What you need to do: Every line below that has "computer" in it should be copied.

Data extract:

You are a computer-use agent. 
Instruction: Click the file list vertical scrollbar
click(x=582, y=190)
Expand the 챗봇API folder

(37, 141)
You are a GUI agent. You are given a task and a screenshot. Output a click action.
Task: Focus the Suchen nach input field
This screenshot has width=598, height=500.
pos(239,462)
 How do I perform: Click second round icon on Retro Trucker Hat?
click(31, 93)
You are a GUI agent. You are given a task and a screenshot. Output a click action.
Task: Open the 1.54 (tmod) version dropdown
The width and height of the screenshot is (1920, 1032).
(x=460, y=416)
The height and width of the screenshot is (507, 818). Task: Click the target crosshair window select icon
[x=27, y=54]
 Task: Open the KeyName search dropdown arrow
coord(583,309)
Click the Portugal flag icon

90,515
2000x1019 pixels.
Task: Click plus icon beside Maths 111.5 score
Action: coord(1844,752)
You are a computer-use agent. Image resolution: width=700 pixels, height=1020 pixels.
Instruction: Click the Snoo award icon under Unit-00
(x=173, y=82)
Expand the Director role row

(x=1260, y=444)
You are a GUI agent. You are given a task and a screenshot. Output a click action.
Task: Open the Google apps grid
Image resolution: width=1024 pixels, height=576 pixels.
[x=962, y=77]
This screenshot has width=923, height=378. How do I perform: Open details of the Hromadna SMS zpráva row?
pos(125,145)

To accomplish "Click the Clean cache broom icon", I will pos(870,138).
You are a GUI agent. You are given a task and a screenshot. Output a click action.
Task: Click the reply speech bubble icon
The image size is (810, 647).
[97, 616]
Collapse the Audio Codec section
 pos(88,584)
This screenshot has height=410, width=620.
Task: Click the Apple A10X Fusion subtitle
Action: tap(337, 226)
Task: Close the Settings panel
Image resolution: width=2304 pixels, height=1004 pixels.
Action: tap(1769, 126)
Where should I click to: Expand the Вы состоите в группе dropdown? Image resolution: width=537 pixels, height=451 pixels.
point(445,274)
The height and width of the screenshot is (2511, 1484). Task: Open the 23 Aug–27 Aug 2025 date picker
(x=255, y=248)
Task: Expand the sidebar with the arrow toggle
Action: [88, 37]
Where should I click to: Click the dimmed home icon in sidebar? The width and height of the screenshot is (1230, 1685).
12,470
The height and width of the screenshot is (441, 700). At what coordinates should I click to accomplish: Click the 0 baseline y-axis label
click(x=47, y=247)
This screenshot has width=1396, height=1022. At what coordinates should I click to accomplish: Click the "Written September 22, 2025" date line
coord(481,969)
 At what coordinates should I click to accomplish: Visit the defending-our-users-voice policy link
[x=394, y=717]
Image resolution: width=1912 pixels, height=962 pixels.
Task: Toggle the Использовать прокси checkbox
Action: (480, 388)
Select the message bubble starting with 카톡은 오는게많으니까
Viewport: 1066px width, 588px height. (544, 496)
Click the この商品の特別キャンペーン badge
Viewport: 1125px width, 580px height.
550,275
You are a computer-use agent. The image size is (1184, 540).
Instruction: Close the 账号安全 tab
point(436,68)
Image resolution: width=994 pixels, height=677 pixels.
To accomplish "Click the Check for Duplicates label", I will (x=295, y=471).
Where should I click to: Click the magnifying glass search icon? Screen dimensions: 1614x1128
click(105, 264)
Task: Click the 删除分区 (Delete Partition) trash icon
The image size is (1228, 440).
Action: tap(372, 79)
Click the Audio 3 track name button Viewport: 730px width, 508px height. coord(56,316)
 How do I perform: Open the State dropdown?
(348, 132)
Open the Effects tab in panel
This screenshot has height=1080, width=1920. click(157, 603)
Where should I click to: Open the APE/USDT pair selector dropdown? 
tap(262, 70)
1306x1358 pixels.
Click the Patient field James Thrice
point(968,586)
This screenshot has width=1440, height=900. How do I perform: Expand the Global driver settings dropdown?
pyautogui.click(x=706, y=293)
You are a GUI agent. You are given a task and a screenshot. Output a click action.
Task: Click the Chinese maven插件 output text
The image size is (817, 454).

Finished exercise:
You are a computer-use agent. 
You are a computer-use agent. Image resolution: width=700 pixels, height=1020 pixels.
You are a computer-use agent. The image size is (1184, 540).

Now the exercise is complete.